A teacher blending his own skill set with his school’s unique resources is “exactly the type of innovation in education that we need,” says David Hespe, a two-time former New Jersey education commissioner.
“This is what high school students want,” he adds. “The ability to do new and interesting things in their life, explore passions that they might want to pursue when they leave high school, and to learn a lot about the world around them and themselves at the same time.”
Haug took the course and ran with it, turning it into one of the most popular electives at a school with 1,500 students, according to athletic director John Scran.
Several students who completed Wilderness Survival I begged to take the class again. So Wilderness Survival II was born.
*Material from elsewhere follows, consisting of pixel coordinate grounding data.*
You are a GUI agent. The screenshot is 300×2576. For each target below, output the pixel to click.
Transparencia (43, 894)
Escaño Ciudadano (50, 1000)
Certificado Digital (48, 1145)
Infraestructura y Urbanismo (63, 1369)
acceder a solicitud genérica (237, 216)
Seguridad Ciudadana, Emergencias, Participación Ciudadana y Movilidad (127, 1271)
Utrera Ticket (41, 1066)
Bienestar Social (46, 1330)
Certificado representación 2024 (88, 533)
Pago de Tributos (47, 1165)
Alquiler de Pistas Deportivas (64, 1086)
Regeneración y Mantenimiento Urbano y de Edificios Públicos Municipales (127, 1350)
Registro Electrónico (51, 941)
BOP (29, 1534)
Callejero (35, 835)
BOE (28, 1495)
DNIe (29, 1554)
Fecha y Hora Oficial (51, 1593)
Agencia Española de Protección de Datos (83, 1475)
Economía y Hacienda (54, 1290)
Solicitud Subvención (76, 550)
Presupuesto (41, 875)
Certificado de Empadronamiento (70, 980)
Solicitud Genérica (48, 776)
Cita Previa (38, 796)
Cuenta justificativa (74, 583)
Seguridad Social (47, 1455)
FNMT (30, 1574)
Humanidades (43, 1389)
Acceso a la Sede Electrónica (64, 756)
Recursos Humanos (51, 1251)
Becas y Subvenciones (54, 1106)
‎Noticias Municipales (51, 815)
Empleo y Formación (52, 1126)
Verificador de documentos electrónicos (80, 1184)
Haug’s schedule is now jam-packed with four sections of Wilderness I and two sections of Wilderness II. He longer teaches physical education.
“We’ll try anything to support kids and engage them,” principal Angello Mazzuca says.
Even the HAUG GAMES.
Haug’s students watched a few episodes of the reality competition show “Beast Games” this winter when temperatures were too frigid to go outside. Using that as inspiration, Haug created a competition the students are taking so seriously, “you would think it’s the Olympics,” he says.
Just ask Jared.
“It would really suck to just be out,” he says, “after I’ve been working so hard.”
A class that inspires
It shouldn’t take long to start a fire.
Given a few minutes of prep time, sophomore James Snyder — well-prepared with cotton balls and some old Spanish homework stuffed between his small sticks — ignites a 12-inch flame in about 30 seconds.
But Jared and Elisha — Jared’s head-to-head competitor — are still toiling after 10 minutes.
“This is actually, like, getting intense,” a classmate murmurs from the crowd.
Jared has a well-constructed log cabin-style fire. But he picked logs that are too thick to burn quickly, Haug says.
Elisha, a member of the track team, planned on using hand sanitizer, only to learn it is a banned substance too dangerous to use in the HAUG GAMES. Now he’s relying on burning some sticks and a Wawa hoagie wrapper he found on the ground.
“It’s a lesson learned,” Haug says quietly.
Jared’s flame begins to rise. Elisha scampers a few feet away, grabs a pile of leaves and tosses it into his pit. Students eliminated during previous classes record the showdown on their phones.
It looks too close to call.
“Let’s go!” a classmate yells as Elisha’s fire finally burns through the string tied over the pit, securing his spot in the final three.
Jared snaps a stick in half and hangs his head.
A few minutes later, he gets a second chance. Jared quickly vanquishes Anna in a sudden death elimination and staves off banishment from the game.
He has conquered the fire challenge. He has survived to compete in the wilderness for another day. His stress, he announces to no one in particular, is already gone.
So what’s next, he’s asked, when he’s back inside the school building.
“Algebra,” Jared says flatly.
The youthful smile fades from his face.